Independent Pick: Swingers (1996)


With Jon Favreau making a welcome return to the world of independent filmmaking this month with his well-received Chef, now is a good time to look back at where it all started – Swingers.

Swingers is Favreau’s first script, and is apparently based loosely on his own experience. Featuring a group of unemployed actors in Los Angeles during the 1990s swing revival, it stars Favreau as Mike – a comedian and actor who left New York and a girlfriend to pursue a career in LA. We learn that, rather than hitting the big time, he has found himself hosting an ‘open mic’ night once a week and signing with an agent that also represents magicians. Lonely and obsessed with his previous relationship, his friends Trent (Vince Vaughn), Rob (Ron Livingston), Sue (Patrick Van Horn) and Charles (Alex Desert) variously take him to parties and bars to help him move on.

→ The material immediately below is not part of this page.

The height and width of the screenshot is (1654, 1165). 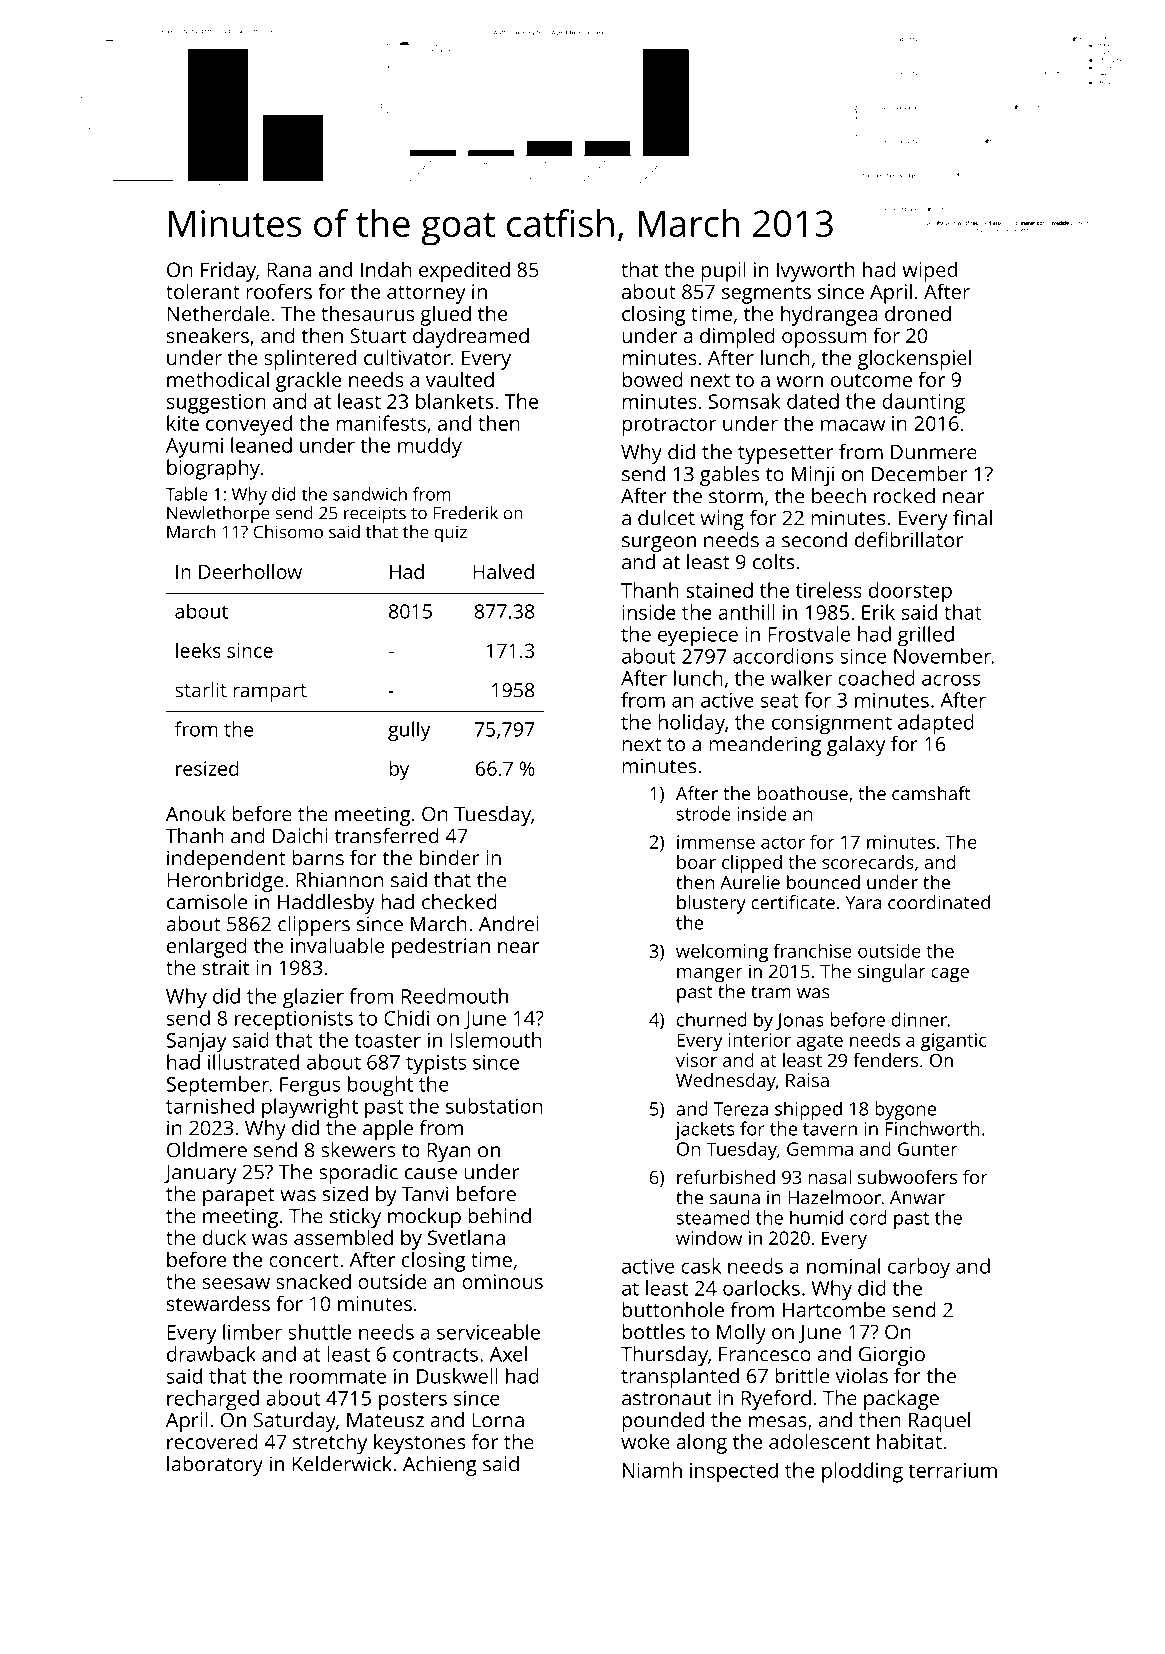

This is truly excellent filmmaking. The script is sharp, with great dialogue and rich characterization, and the story flows effortlessly, with biting observations about their chosen industry invisibly woven into conversations about life, love and how obnoxious people think dating should be conducted. The music is fabulous, too, and is used as a tool within the scenes rather than being tacked on as an afterthought. It all amounts to a movie that fits perfectly within the work of Doug Liman – who not only directed, but also served as cinematographer here.

Swingers was Liman’s second-ever feature film as director, which he soon followed up with Go and The Bourne Identity. Swingers gives us an opportunity to see this master really trying out various shots, angles, lighting and shutter speeds though, flexing his visually-creative muscles and gaining the experience he would later bring to bear on enormous blockbusters such as Mr & Mrs Smith and the soon-to-be released Edge Of Tomorrow.

All that being said, this is Favreau’s show. Eighteen years on, it is deeply satisfying to return to Swingers and watch Vince Vaughn and the man himself hatch from the restrictive chrysalis of irregular bit-parts, and unfurl their talented wings into two stunningly creative careers. Swingers showcased Vaughn’s skills to the extent that it got him his part in The Lost World: Jurassic Park, while Favreau would later kick down the door on Iron Man, letting the Marvel Cinematic Universe in. But it all began here – with the simple story of a man trying to get over a relationship, among friends in LA. Highly recommended.